Come intendere questa circostanza? È da escludere a priori la possibilità che a mezzi come questi possa fare ricorso la stessa predicazione cristiana? Non si può essere così perentori; occorre invece riconoscere la necessità che anche a tali generi di racconto oggi si ricorra. La presenza assai scarsa di credenti nel campo della letteratura e della filmografia su Gesù è da intendere, probabilmente, come un riflesso del deprecabile difetto di coltivazione del genere del racconto nella pratica pastorale, e dell’ancor più deprecabile difetto di riflessione teologica circa il senso e la necessità di raccontare Gesù. A tale difetto urge rimediare; certo anche per porre un argine all’arbitrio di romanzieri e registi; ma soprattutto per disporre condizioni più propizie all’annuncio del Vangelo.” (pag. 44)

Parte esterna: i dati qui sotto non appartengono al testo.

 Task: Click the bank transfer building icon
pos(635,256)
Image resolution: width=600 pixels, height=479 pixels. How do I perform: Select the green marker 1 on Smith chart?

Ecco perché un bel film. Senza grandi pretese, limitato per molti versi, specie per gli “spettatori di professione”, ma semplice al punto tale da invitare convincere lo spettatore all’ascolto del racconto della vicenda di Maria, persino a farlo a farlo suo o, meglio, a produrre lui stesso un racconto. Il coraggio stesso di riproporre nel 2006 la vicenda nel suo tempo può invitare infatti a immaginare in proprio la gente e gli stessi protagonisti della vicenda evangelica.
Forse era il caso di programmarlo all’inizio del periodo natalizio, ma bene anche all’Epifania: tardi ma sempre in tempo!